▸ **TASKS AND EXERCISES**
a - In the mechatronics text, copy out the stretch from "Actually, as it" through "specifically mathematical modeling.", substituting "applied mathematics" for "mathematics".
b - Extend the text on mechatronics past its final sentence.

--- EXERCISE PASSAGE Enclosed Below ---

The word “mechatronics” came to life in 1969 at Yaskawa Electric Corp., a Japan-based manufacturer of a broad range of products for motion control, robotics and systems engineering. Yaskawa applied for a registered trademark for the term in 1970, then in 1987 relinquished the trademark, freeing it to become an industry-wide term. Mechatronics is an engineering design concept or domain—some describe it as a culture—that merges all of the engineering involved in “mechanics” (or mechanisms) with the engineering in “electronics.” It is machines + controls. It delves into all the overlaps among machines, computers, controls and electronics.
Actually, as it turns out, almost anything could be simpler. The disciplines that go into mechatronics are rife with interactions and complexities. On top of this, new strategies, materials and technologies continue to bring new concepts and products to each domain, adding to the complexity. And the domains subsumed by mechatronics are many. In addition to mechanics, machine design and electronics (and their contributory science and engineering, such as thermodynamics, statics and dynamics, and solid-state circuitry), an integrated mechatronics approach can require contributions from any or all of:
- Control theory
- Computer science, including programming
- Digital signal processing (DSP) and communications
- Engineering analysis
- And, of course, mathematics, specifically mathematical modeling.
Mechatronics can be conceptual, a star to steer by or a body of actions that produce an overlay on an existing roadmap. That is, it can be applied at any point in the design process, from conceptualization to design review stages occurring late in development—even to the point of retrofitting to existing machinery and mechanical systems. True mechatronics practitioners, however, are quick to point out that only by beginning with an integrated approach can all benefits be realized.
Advantages go to machine function—and the bottom line. The potential benefits of using integrated mechatronics design include optimization plus optimized energy consumption and deeper exploitation of component capabilities—in other words, more avenues for milking every possible attribute of materials, motors, machines and controls. In addition, such designs tend to have fewer performance tradeoffs in cost engineering—in other words, the mechatronics approach allows more possibilities for acceptable or even increased functionality, accuracy and/or reliability at lower cost.
“Ultimately, the benefits go right to the bottom line,” says mechatronics evangelist Kevin Craig, professor, Mechanical Engineering, at Marquette University, in Milwaukee. “Take Procter & Gamble. Here is one group that has a deep realization of the strengths in mechatronics. Engineers there concentrate on production cost savings that are possible by building highly-tuned, proprietary production equipment. The company is realizing millions of dollars in savings—and is capable of building new, desirable features into products—because its engineering group can design to specific capabilities and efficiencies, and solve problems before machines are actually built.”
The trends are in favor of integrated, collaborative mechatronics approaches. First, engineering continues to advance, and almost any engineering advance can be seen as contributing to the growing need to adopt mechatronics. For example, centuries of knowledge and measurements in metals have been joined by decades of knowledge about newer engineered materials and composites. Newer materials usually can be cheaper, if for no other reason than they can be produced at net or near-net shape, eliminating manufacturing operations. But every material offers both strengths and tradeoffs, and a mechatronics approach helps maximize the positives and better accommodate differing stiffness factors or differing elasticity.

--- End of Enclosed EXERCISE PASSAGE ---
--- INFORMATION SUPPLIED Enclosed Below ---

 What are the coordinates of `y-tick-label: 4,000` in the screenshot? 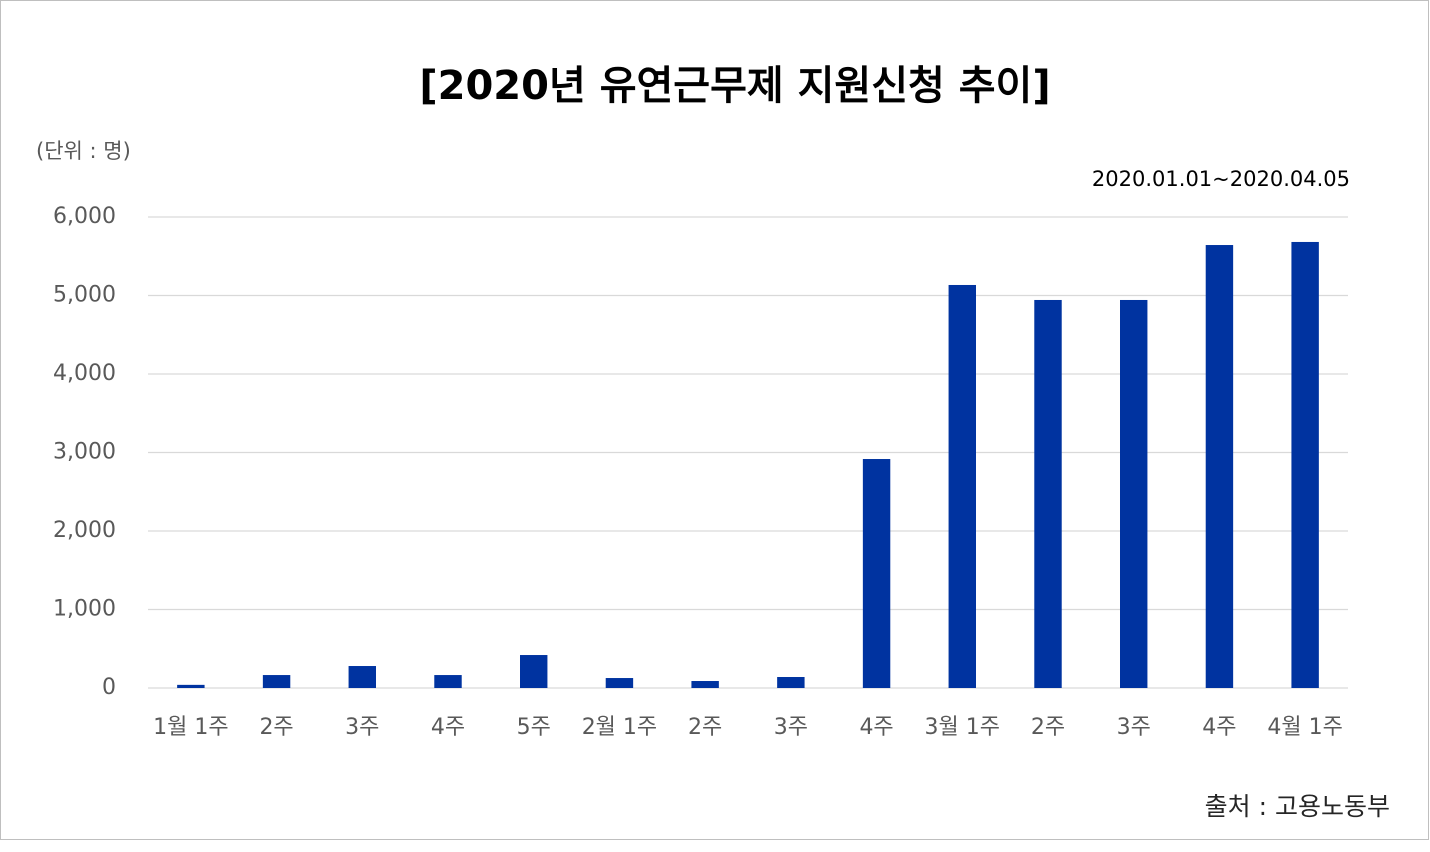 It's located at (84, 374).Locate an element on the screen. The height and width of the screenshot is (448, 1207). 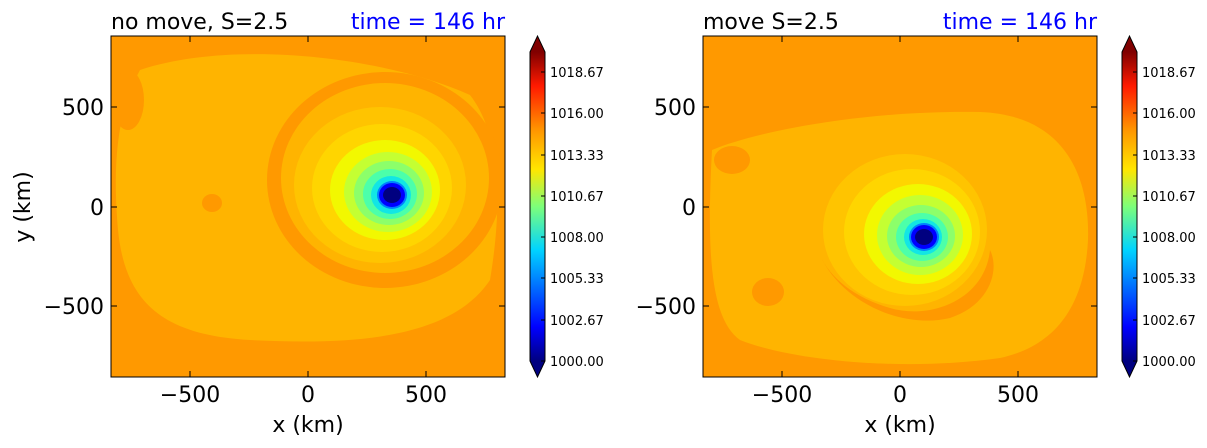
y-axis-label: y (km) is located at coordinates (24, 206).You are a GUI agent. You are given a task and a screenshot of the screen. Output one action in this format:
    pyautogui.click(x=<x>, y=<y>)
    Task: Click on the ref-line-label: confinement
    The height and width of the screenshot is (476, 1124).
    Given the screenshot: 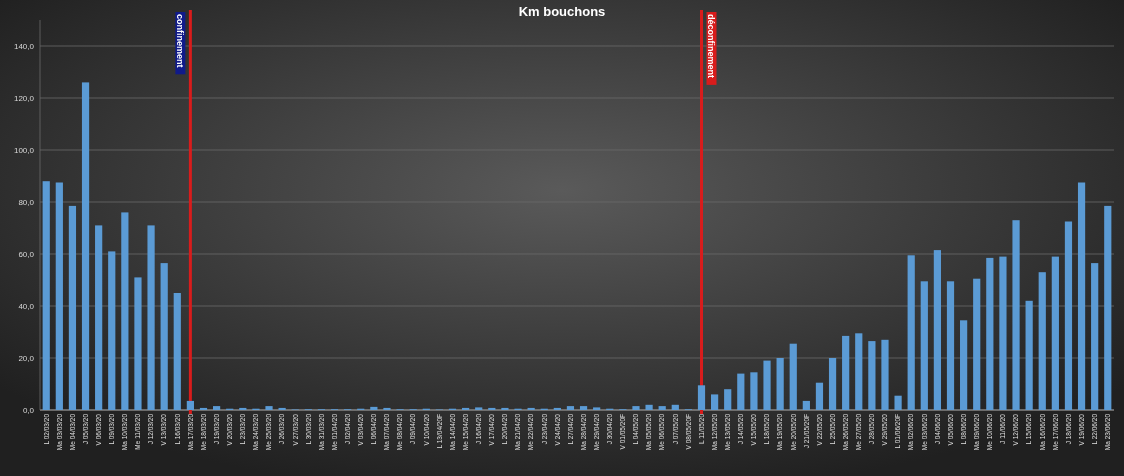 What is the action you would take?
    pyautogui.click(x=180, y=41)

--- End of Enclosed INFORMATION SUPPLIED ---

▸ **RESPONSES IN ORDER**
a -
Actually, as it turns out, almost anything could be simpler. The disciplines that go into mechatronics are rife with interactions and complexities. On top of this, new strategies, materials and technologies continue to bring new concepts and products to each domain, adding to the complexity. And the domains subsumed by mechatronics are many. In addition to mechanics, machine design and electronics (and their contributory science and engineering, such as thermodynamics, statics and dynamics, and solid-state circuitry), an integrated mechatronics approach can require contributions from any or all of:
- Control theory
- Computer science, including programming
- Digital signal processing (DSP) and communications
- Engineering analysis
- And, of course, applied mathematics, specifically mathematical modeling.

b -
Progress in motor design—especially servo motors—is now continuous. New products with finer and finer resolution and increased application flexibility enter the market each month. There is a progression of ever-smaller motors with ever-greater power and efficiency. Every element of motion and every element of power transmission have seen advances.
Finally, and perhaps most importantly, controls continue to gain in intelligence, with chip logic and programming interfaces capable of directing mechanisms to do nearly anything a designer can imagine. In addition, controls and processors have moved farther and farther away from the central cabinet, to the point where they now can mount directly on the components they control. Operator interfaces similarly show increased sophistication.
Understand the machine
Razvan Panaitescu, manager, Department of Mechatronics, Siemens Energy & Automation Inc., Alpharetta, Ga., says, “The complexity of design today overwhelms any single methodology.” The team of which he is a member applies mechatronics to customers’ applications using his company’s motion equipment, controllers and automation products. The group’s charter is to provide high-level, consultative input into a broad range of machine designs.
While no single path provides answers, he says, “We concentrate on value-added improvements. To do that, we have to understand as much as possible about the functionality and objectives of the machine—that is, we make sure we understand the real design specifications. From there, we model, and then we attach the intelligence, meaning help program the drivers and forces that will achieve the needed functionality.
“This gives us the skeleton, so to speak,” he explains. “We then apply the muscles and brains, again using off-line simulation and modeling as much as possible. It’s easy to say that a given motor, for example, is correctly sized. But it takes much more to achieve dynamics that a given functionality demands—the speeds, the accuracies. These all rely on controllers to correct oscillations, irregularities, backlashes and other sources of noise. Of course, it helps that we are thoroughly knowledgeable about all the features of our controllers and we know how far we can take each one.”
The last step involves virtual machine operation. “We can come very close to an accurate picture of the final machine’s performance without spending money for prototyping,” Panaitescu says. “For example, we can see how much oscillation is involved, or whether a given motion can be done in 500 milliseconds or less. Better than that, we can explain why a given function is possible, or if not, why not—the structure will bend, or forces are positioned wrong, that sort of thing. The result is confidence in a given design, a knowledge that it will meet or exceed requirements.”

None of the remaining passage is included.